Sobotni pojedynek były mistrz świata zaczął od "mierzenia" dystansu. Deontay Wilder zajął środek ringu i wyprowadzał kolejne lewe proste. Co jakiś czas "Bronze Bomber" sięgał po swoją firmową broń, a więc prawy sierpowy. Żaden ze znaczących ciosów nie doszedł jednak do celu.

Od początku 2. rundy były mistrz świata podkręcił tempo. I już po 40 sekundach Herndon znalazł się w tarapatach, ale przetrwał trudne chwile. Na 30 sekund przed końcem rundy Wilder wykorzystał złe ustawienie rywala, złapał go lewym kontrującym i posłał na deski. Cios nie był na tyle mocny, żeby zamroczyć Herndona. Ten błyskawicznie wstał z desek, ale niewątpliwie rundę przegrał.

ZOBACZ WIDEO: Iga Świątek pokonała Jekaterinę Aleksandrową. Zobacz skrót meczu Polki z Rosjanką

W 3. odsłonie obraz walki nieznacznie uległ zmianie, bo to Herndon postanowił wyprowadzić kilka kombinacji. Jego ataki nie trwały jednak długo, ale przede wszystkim był chaotyczne. Za to Wilder z żelazną konsekwencją realizował swoją taktykę.

W 4. rundzie były mistrz świata nie zmienił taktyki. Rywal starał się odgryzać, ale to Wilder dyktował warunki. Najciekawszym fragmentem tej odsłony były ostatnie sekundy, kiedy to faworyt ruszył do zdecydowanych ataków, zamykając rywala na linach. Pod nosem Herndona pojawiła się krew.

W 5. rundzie były czempion WBC również postawił na atak. Herndon zamknął się za podwójną gardą i tylko na chwilę wyszedł z głębokiej defensywy. Stroną dominującą był absolutnie Wilder, ale były mistrz świata był cieniem siebie sprzed lat. Był wolny na nogach, ociężały i niezbyt precyzyjny w atakach.

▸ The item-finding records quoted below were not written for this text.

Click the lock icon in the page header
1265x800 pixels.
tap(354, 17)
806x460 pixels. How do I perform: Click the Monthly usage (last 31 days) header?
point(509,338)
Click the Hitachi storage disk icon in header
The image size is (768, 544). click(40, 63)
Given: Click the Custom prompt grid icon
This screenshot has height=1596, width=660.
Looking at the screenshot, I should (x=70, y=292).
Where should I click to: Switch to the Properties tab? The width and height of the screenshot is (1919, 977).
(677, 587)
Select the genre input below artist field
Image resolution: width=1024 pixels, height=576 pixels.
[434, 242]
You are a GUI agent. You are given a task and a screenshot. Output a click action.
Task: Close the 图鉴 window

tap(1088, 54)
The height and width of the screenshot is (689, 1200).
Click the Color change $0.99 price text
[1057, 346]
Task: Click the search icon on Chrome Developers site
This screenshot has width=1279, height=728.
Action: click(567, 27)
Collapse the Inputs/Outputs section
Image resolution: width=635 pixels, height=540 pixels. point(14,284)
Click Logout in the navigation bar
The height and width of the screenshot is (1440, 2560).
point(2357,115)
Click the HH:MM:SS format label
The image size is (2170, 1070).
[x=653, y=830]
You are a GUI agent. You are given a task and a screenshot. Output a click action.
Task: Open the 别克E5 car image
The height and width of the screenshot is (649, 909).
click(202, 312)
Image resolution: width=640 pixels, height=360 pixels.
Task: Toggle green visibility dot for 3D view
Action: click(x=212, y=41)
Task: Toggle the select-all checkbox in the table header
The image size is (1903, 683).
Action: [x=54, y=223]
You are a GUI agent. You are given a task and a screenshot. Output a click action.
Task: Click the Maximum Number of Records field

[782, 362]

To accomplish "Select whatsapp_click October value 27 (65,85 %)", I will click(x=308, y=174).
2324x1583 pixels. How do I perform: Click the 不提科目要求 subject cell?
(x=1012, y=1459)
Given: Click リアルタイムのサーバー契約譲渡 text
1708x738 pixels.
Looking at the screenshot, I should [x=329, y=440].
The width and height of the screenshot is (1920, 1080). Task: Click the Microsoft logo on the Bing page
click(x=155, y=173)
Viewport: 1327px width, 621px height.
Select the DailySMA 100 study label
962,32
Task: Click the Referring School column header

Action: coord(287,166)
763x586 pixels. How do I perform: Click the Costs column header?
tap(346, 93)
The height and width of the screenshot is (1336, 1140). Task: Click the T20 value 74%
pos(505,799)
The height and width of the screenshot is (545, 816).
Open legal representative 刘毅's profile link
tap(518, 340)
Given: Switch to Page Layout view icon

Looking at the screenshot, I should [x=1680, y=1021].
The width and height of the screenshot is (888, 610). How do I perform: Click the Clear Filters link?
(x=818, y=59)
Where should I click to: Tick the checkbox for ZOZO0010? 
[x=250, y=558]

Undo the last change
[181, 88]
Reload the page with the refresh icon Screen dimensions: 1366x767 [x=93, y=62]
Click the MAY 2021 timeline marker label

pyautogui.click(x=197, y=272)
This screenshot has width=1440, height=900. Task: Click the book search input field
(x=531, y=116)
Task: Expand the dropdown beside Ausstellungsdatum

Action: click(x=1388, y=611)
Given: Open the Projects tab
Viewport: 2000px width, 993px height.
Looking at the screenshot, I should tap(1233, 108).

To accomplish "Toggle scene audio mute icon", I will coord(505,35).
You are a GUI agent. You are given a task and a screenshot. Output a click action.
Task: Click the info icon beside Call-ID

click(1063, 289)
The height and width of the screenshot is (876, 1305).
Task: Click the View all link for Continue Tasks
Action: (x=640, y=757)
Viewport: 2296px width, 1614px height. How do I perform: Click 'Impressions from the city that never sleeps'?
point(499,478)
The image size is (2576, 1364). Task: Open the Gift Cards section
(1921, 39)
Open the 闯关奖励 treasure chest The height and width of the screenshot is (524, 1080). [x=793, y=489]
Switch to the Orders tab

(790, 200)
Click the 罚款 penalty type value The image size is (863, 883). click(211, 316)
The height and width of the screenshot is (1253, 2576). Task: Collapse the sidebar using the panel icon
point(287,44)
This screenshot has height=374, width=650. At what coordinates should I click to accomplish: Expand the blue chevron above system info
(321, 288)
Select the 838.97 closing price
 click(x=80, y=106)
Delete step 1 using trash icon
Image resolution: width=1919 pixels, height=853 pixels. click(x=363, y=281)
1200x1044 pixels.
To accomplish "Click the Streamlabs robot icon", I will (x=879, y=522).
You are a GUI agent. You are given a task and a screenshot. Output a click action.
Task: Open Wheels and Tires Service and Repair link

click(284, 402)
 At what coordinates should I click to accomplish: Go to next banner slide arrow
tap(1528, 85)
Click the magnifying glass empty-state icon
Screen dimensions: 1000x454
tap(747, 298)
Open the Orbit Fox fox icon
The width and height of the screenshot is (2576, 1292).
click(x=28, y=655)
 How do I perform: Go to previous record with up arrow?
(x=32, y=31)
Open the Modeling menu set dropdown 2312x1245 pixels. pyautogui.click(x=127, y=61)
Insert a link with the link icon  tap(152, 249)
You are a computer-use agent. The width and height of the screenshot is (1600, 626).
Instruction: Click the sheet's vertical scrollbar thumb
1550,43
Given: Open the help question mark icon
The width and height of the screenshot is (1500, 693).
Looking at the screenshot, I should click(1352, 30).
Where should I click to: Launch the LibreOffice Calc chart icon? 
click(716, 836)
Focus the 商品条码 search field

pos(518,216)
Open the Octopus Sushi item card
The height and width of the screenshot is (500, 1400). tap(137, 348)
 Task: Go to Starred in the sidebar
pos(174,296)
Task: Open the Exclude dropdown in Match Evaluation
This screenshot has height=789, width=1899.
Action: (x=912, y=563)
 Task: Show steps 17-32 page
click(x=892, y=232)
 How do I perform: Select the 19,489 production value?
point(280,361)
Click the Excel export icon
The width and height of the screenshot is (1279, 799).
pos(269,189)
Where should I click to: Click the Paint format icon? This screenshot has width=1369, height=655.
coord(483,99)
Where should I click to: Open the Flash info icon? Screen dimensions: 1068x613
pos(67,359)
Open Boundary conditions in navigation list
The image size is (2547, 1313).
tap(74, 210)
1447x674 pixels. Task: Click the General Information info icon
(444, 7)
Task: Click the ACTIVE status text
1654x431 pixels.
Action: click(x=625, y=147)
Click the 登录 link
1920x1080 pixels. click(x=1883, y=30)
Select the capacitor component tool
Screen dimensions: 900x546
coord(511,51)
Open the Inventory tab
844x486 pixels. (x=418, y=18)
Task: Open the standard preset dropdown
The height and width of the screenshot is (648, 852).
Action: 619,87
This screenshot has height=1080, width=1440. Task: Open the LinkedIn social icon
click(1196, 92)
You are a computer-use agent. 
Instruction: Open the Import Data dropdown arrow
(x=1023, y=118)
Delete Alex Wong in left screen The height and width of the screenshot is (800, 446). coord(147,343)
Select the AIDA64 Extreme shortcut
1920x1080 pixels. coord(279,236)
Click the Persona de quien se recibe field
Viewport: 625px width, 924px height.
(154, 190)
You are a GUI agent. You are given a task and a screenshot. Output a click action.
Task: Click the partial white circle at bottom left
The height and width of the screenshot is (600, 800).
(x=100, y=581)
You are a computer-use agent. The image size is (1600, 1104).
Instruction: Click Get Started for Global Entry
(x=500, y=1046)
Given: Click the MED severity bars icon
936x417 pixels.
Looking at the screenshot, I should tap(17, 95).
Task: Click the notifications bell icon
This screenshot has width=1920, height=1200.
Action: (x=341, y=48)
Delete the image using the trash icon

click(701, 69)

Po 40 sekundach 6. rundy Herndon wylądował na deskach, ale powodem nie były ciosy, a chaotyczna defensywa. Wilder poczuł jednak krew i ruszył do frontalnego ataku, chcąc zakończyć walkę przed czasem. Po kolejnych ciosach Herndon osunął się na liny, ale przetrwał liczenie i dotrwał do końca rundy. W tej odsłonie Wilder był bliski zwycięstwa przed czasem, a to dlatego, że jego rywal kompletnie opadł z sił.

W 7. rundzie stało się to, na co zanosiło się w poprzedniej. Wyczerpany Herndon nie był wstanie bronić się przed kolejnymi atakami Wildera. Na 44 sekundy przed końcem rundy sędzia ringowy postanowił przerwać walkę. Wilder wygrał zatem przez techniczny nokaut, ale absolutnie nie zachwycił w ringu.